There is currently a race to find out the impact of e-cigarettes on the adolescent brain. Elisa Trucco and Matthew Sutherland, psychologists from Florida International University, are leading this race due to parents being concerned. Parents want to know how vaping is going to affect their children. Sutherland and Trucco have a study to examine why adolescents choose certain vaping devices.
Vaping is also known as e-cigarettes. Vaping has risen by 900 percent between 2011 and 2015 with high school students. The FDA calls this usage an epidemic. It is all about educating teens and their parents on the dangers of using e-cigarettes.
The brain of an adolescent is still growing at this point, which is is another reason why this is so important to educate and inform on what happens when teen vape. Prevention programming is necessary and to implement this policymaker must regulate these types of products. Trucco and Sutherland’s current project, Antecedents and Consequences of Electronic Nicotine Delivery Systems, or ACE, is a part of the research between FIU Center for Children and Families and the Research Center in Minority Institutions. It is all funded by the National Institutes of Health. In this study, they are finding out what influences an adolescent’s decision to start using e-cigarettes. They also want to understand the adolescent who chooses not to use e-cigarettes or other electronic nicotine systems.
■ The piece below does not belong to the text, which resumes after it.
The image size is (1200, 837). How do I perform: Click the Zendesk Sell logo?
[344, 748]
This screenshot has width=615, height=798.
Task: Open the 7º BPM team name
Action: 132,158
The decision to partake in vaping may also give clues as to other risky behavior and how that functions in the developing brain.
The study has not begun, but in the meantime Trucco and Sutherland want parents to know more about the health risks caused by vaping such as:
- E-cigarettes contain nicotine, which is addictive
- The nicotine found in e-cigarettes is also found in the traditional tobacco cigarettes
- Juul, a favorite vaping brand, includes the same amount of nicotine found in twenty cigarettes, which is one pack
- The addiction can affect the brain which could create more desires to use e-cigarettes
- The long-term effects of using e-cigarettes are unknown
E-cigarettes were initially created to assist adults with lowering their use of tobacco which was supposed to be a healthier alternative. As an adolescent using the e-cigarette is just as addictive as smoking a regular cigarette. The effects are also adverse on the heart and lungs, as per preliminary findings. There is no definitive answer as to how using e-cigarettes is worse than the traditional tobacco cigarette.
More cigarette smoking from teens who vape
Over 30 percent of adolescents who use e-cigarettes eventually start smoking traditional tobacco cigarettes within six months, which is a higher number than teens who are non-users.
There are second-hand and third-hand effects
There is no smoke produced from the e-cigarette; however, breathing in the vapor is not harmless. The second-hand vapor, or aerosol, contains harmful chemicals including heavy metals and lead. The flavoring, diacetyl, has been linked to lung disease. The aerosol also contains nicotine increasing non-users’ likelihood of becoming nicotine dependent. Lastly, third-hand exposure, which occurs from second-hand vapor remaining on surfaces, is a factor. Third-hand exposure remains on surfaces and is ingested unintentionally through skin contact. The health risks caused by vaping are threefold and a danger to adolescents.